Basilios (or Basilius) Bessarion (in Greek Βασίλειος Βησσαρίων) (2 January 1403 – 18 November 1472), a Roman Catholic Cardinal Bishop and the titular Latin Patriarch of Constantinople, was one of the illustrious Greek scholars who contributed to the great revival of letters in the 15th century. He has been mistakenly known also as Johannes Bessarion due to an erroneous interpretation of Gregory III Mammas.


He was born in Trebizond, the Black Sea port in northeastern Anatolia that was the heart of Pontic Greek culture and civilization during the Byzantine and Ottoman periods. The year of his birth has been given as 1389, 1395 or 1403.[1]

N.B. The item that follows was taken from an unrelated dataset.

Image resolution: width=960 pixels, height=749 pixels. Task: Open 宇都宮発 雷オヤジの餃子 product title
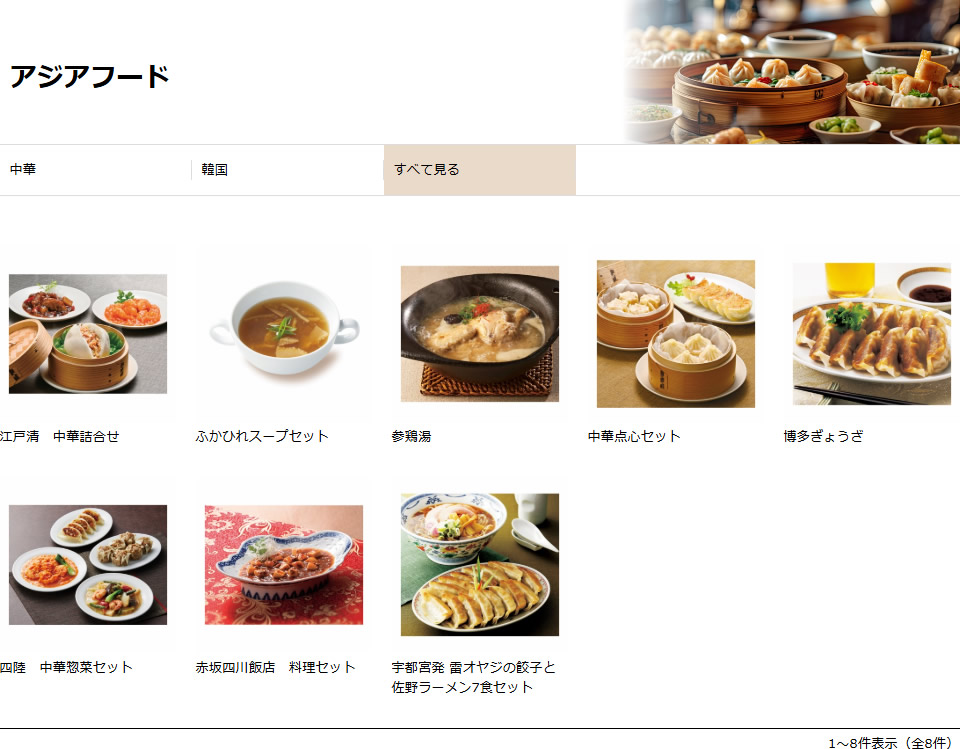tap(473, 677)
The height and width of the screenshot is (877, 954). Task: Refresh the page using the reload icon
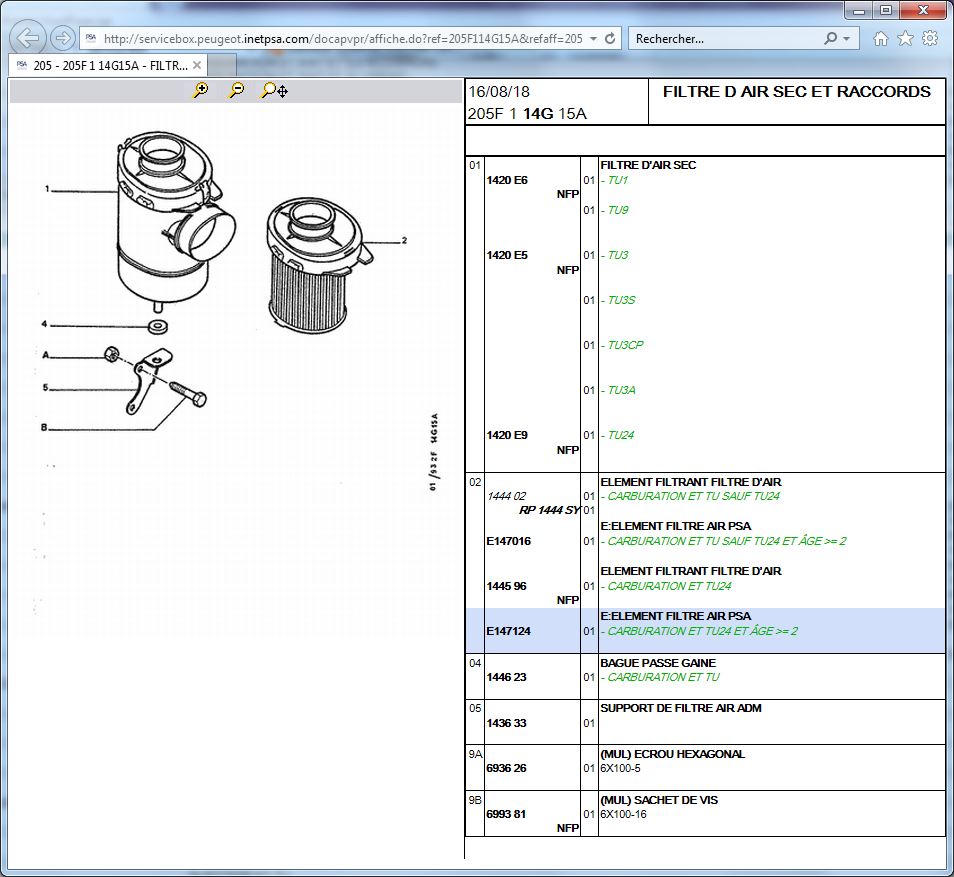[611, 39]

He was educated in Constantinople, and went in 1423 to the Peloponnese to hear Gemistus Pletho expound the philosophy of Plato. On becoming a tonsured monk, he adopted the name of an old Egyptian anchorite Bessarion, whose story he has related. In 1436 became abbot of a monastery in Constantinople and in 1437, he was made metropolitan of Nicaea by the Byzantine Emperor John VIII Palaeologus, whom he accompanied to Italy in order to bring about a reunion between the Orthodox and Catholic churches. They had been separated since the Schism of 1054, but the emperor hoped to use the possibility of re-uniting the churches to obtain help from Western Europe against the Turks. Bessarion participated in the Byzantine delegation to the Council of Ferrara-Florence as the most eminent representative of unionists, although originally belonged to the party of anti-unionists. On 6 July 1439 he was the one who read the declaration of the Greek Association of Churches in the cathedral of Florence, in the presence of Pope Eugene IV and the Emperor John VIII Palaeologus.[1]

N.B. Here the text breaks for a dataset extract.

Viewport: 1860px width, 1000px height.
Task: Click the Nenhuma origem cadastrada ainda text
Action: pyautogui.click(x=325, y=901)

Upon his return to Greece, he found himself bitterly resented for his attachment to the minority party that saw no difficulty in a reconciliation of the two churches. At the Council of Florence, held in Ferrara (1438) and then Florence (1439–1445), Bessarion supported the Roman church and gained the favour of Pope Eugene IV, who invested him with the rank of cardinal at a consistory of 18 December 1439.

Basilius Bessarion; wood engraving from bibliotheca chalcographica, B1.

From that time, he resided permanently in Italy, doing much, by his patronage of learned men, by his collection of books and manuscripts, and by his own writings, to spread abroad the new learning. His palazzo in Rome was a virtual Academy for the studies of new humanistic learning, a center for learned Greeks and Greek refugees, whom he supported by commissioning transcripts of Greek manuscripts and translations into Latin that made Greek scholarship available to Western Europeans. He supported Regiomontanus in this fashion and defended Nicholas of Cusa. He is known in history as the original patron of the Greek exiles (scholars and diplomats) including Theodore Gaza, George of Trebizond, John Argyropoulos and many others.

He held in succession the archbishopric of Siponto and the suburbicarian sees of Sabina and Frascati. At the papal conclave of 1455 which elected the Aragonese candidate, Alfons de Borja, as Callixtus III, Cardinal Bassarion was an early candidate for his disinterest in the competition between Roman factions that pressed candidates of the Orsini and Colonna factions. He was opposed for his Greek background by the French Cardinal Alain de Coëtivy. "It is probable that the cardinals were less afraid of his Greek training and temperament than they were of his known austerity and passion for reform", Francis A. Burkle-Young has observed.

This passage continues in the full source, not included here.